We then received a warm welcome from our friends at family-owned LangeTwins, Aaron Lange and Kendra Altnow. Along the Mokelumne River, Aaron provided us with some fascinating background on the vineyard and, in particular, their efforts to grow wine grapes in a way that both maintains and helps to reestablish ecological balance with the land. LangeTwins take their role as land stewards very seriously; as a long-time partner of Center for Land-Based Learning, they’ve worked with high school students in our programs for over 20 years to install numerous habitat restoration projects that give back to the land that has given so much to them. Students asked Aaron SUCH informed questions: they were curious about the social impact of the vineyard on the surrounding community, about the ways in which the Lange family values their workers, about the nature of the vineyard’s composting and use of integrated pest management systems, and much, much more. Music to an educator’s ears!

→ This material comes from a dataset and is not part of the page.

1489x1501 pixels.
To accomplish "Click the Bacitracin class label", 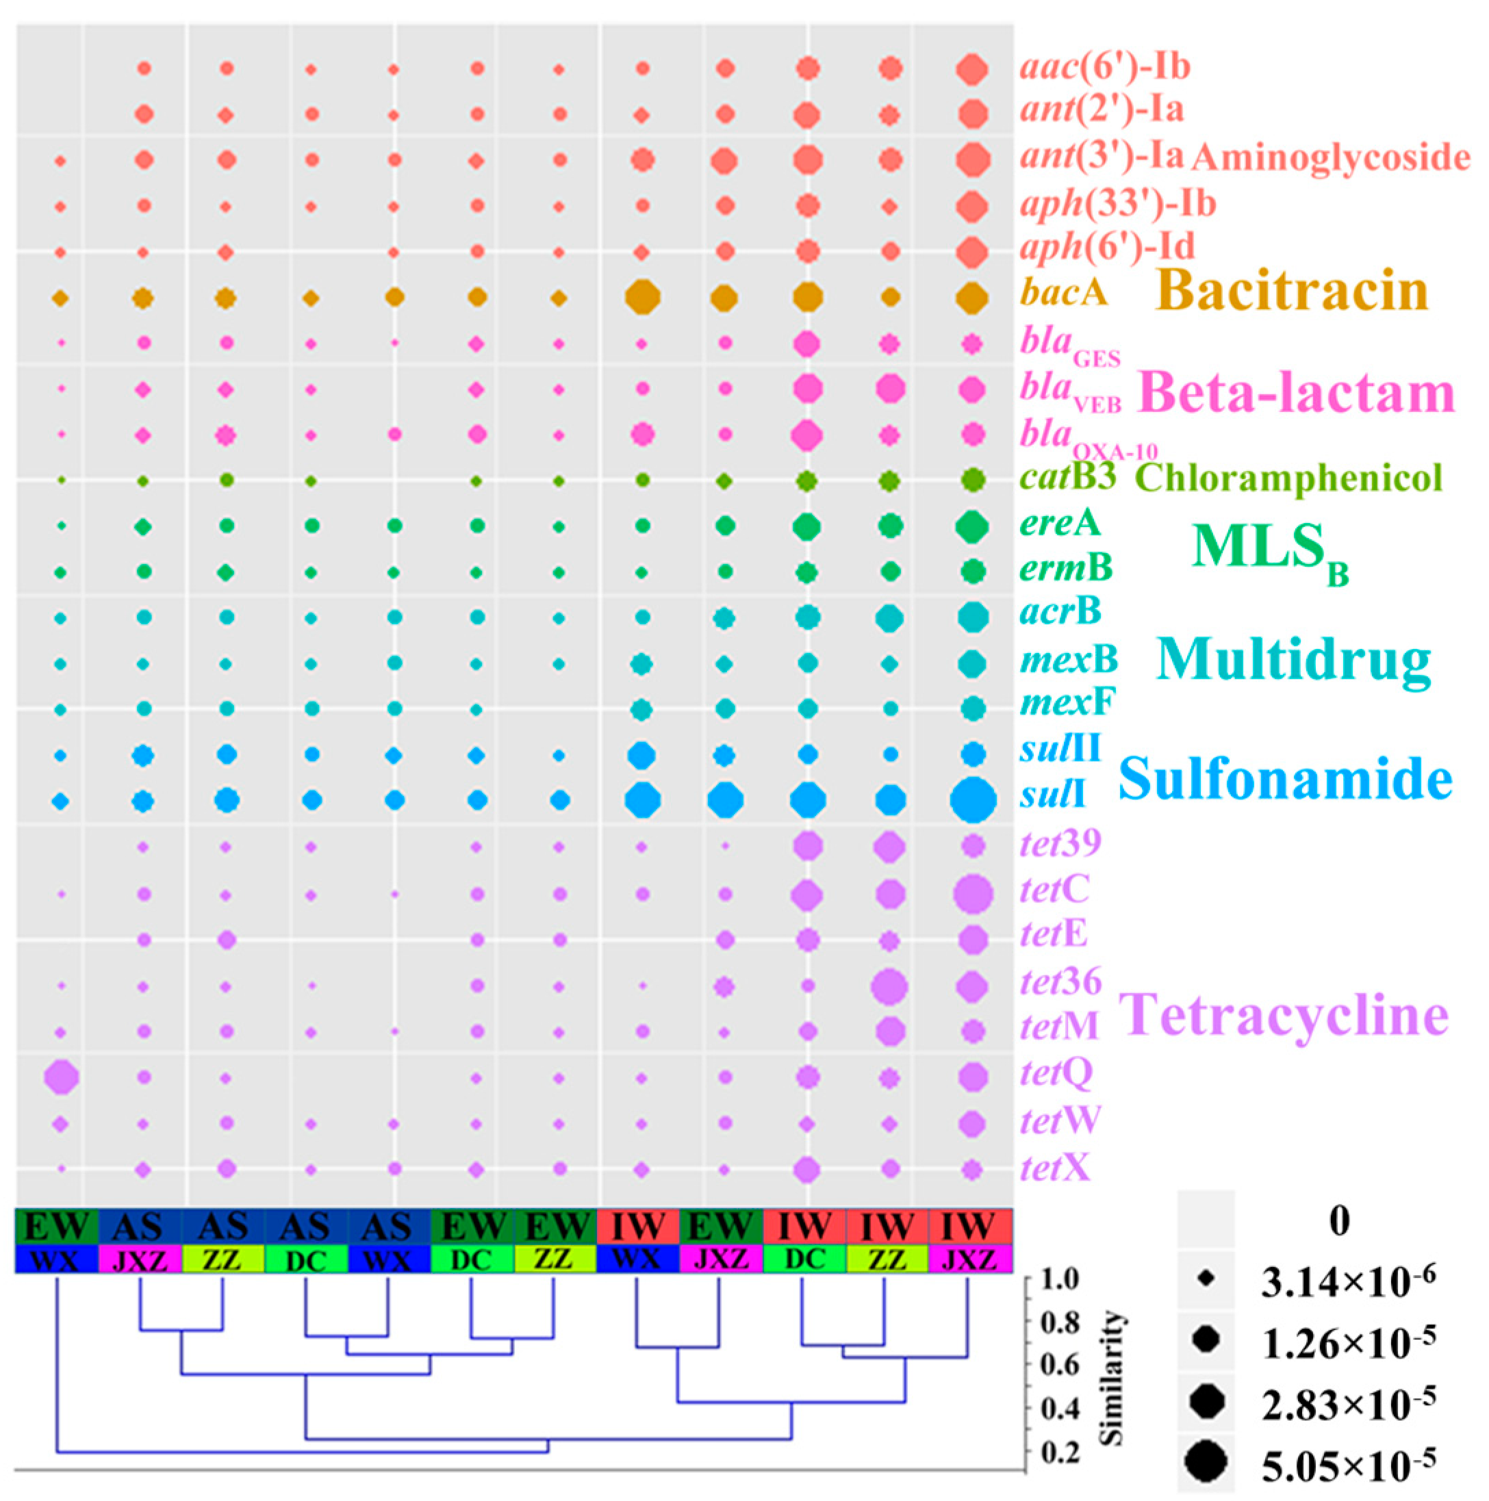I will (1292, 292).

From there, it was time to jump into the hands-on efforts of the day: installing a native plant hedgerow. As we stood over the bunch of native plants patiently waiting to go in the ground, Aaron shared the many benefits that hedgerows provide for land and wildlife, but also for farmers: providing increased pollinators for crop production, fixing nitrogen into the farm’s soil, providing wind buffers to prevent soil erosion, and reducing pest populations. After a planting and irrigation demonstration, students set to work; some digging holes, others planting, and others still installing emitters and spaghetti tubing to ensure each plant is happily (and sustainably!) watered. Along the way, students continued to explore the land and people around them, uncovering spiders, bonding with toads, and asking plenty of questions to Aaron and his staff about what it’s like to work at a sustainable vineyard.
After a break for lunch, during which our Nutrition Educators shared the benefits of eating the artichokes and whole grains found in our sandwiches, Aaron and Kendra took us down to the Mokelumne River There, students took some time to explore the riparian habitat bursting with age old oak trees, tiny macroinvertebrates, blue herons, quail calls, and evidence of beaver live. After a few rounds of river fetch with Kendra’s excessively cute dog, we returned to hedgerow planting. One hour and many dirty hands later, students had planted and installed irrigation for 90 native plants along the vineyard block!With students quite proud of the work they did, we circled up to reflect on our day. Students’ highlights included the competitive, communicative nature of the morning’s leadership activity, wading in the Mokelumne River, learning about LangeTwins’ ability to balance the social, environmental, and economic factors of running a farm, and working hard to put so many plants in the earth. Thanks to our partners and our inquisitive, eager students for another awesome field day!